Pañcamaḥ paṭalaḥ (Dhyāna) · Verso 108
जाम्बूनदादिकरणं सिद्धानां दर्शनं भवेत्।
jāmbūnadādikaraṇaṃ siddhānāṃ darśanaṃ bhavet|
La creación de oro y similares, y la visión de los seres perfectos (siddhas), llegan a manifestarse.
Este verso anuncia dos de las capacidades extraordinarias que pueden emerger en el practicante avanzado: la transmutación alquímica simbolizada por el oro (jāmbūnada) y la percepción directa de seres iluminados. Ambas se presentan no como fantasías, sino como consecuencias naturales de un trabajo interior sostenido y disciplinado.
El término jāmbūnada designa específicamente el oro del río Jambū, un metal mítico de pureza suprema en la cosmología hindú. Su mención aquí no es meramente literal; en el contexto tántrico, la alquimia exterior (bāhyarasāyana) refleja una transformación interior: la purificación del cuerpo sutil hasta alcanzar una consistencia luminosa comparable al oro.

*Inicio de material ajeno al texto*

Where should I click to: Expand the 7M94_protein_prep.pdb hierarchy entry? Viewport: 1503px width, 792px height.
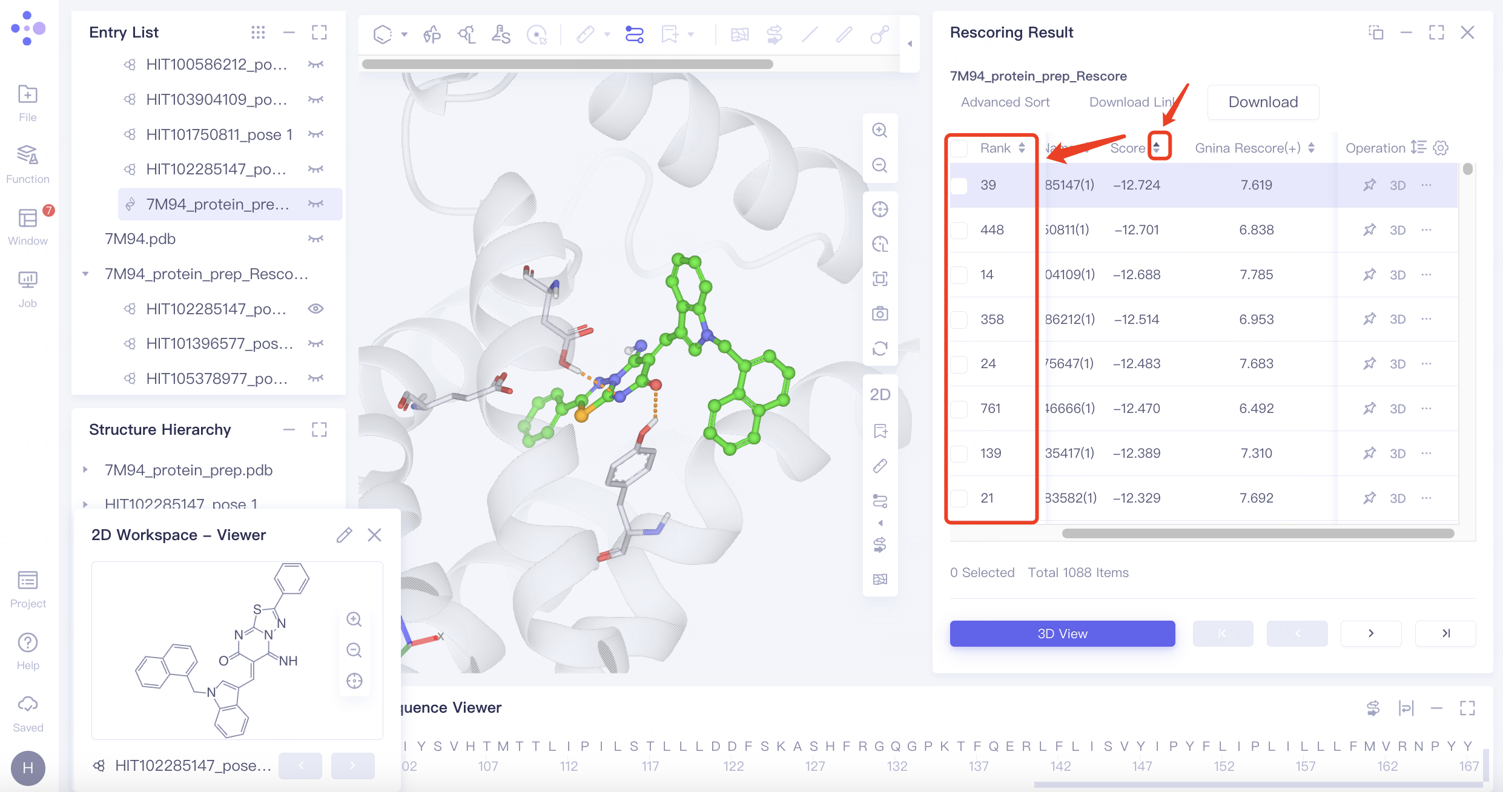(85, 470)
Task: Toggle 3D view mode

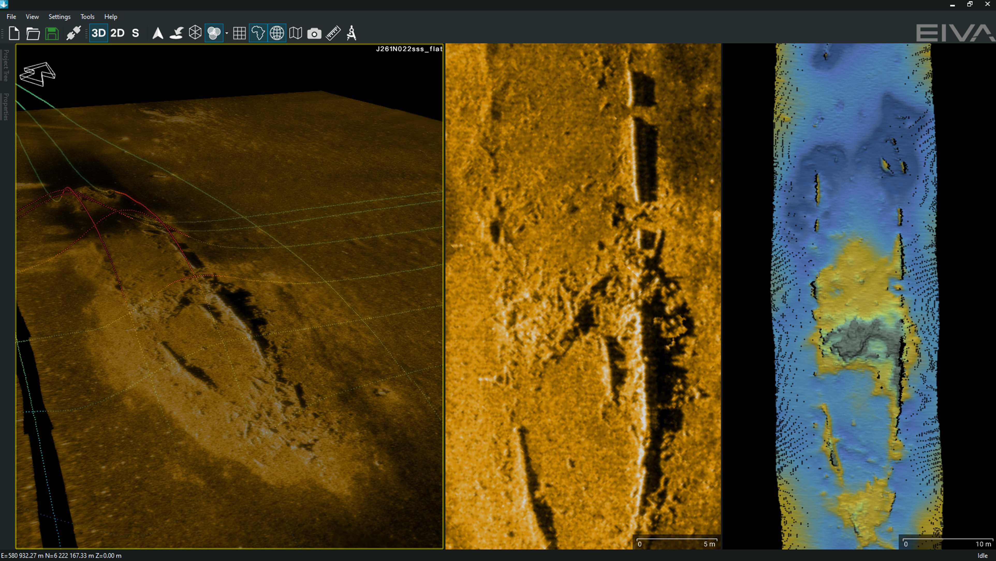Action: pyautogui.click(x=98, y=33)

La visión de los siddhas —maestros que han alcanzado la perfección— constituye una validación experiencial del camino. En la tradición del Hatha Yoga, estos encuentros no son alucinaciones sino señales de que el practicante ha afinado su percepción hasta sintonizar con planos de existencia normalmente invisibles. Textos como el Haṭhapradīpikā también mencionan señales similares como marcadores de progreso.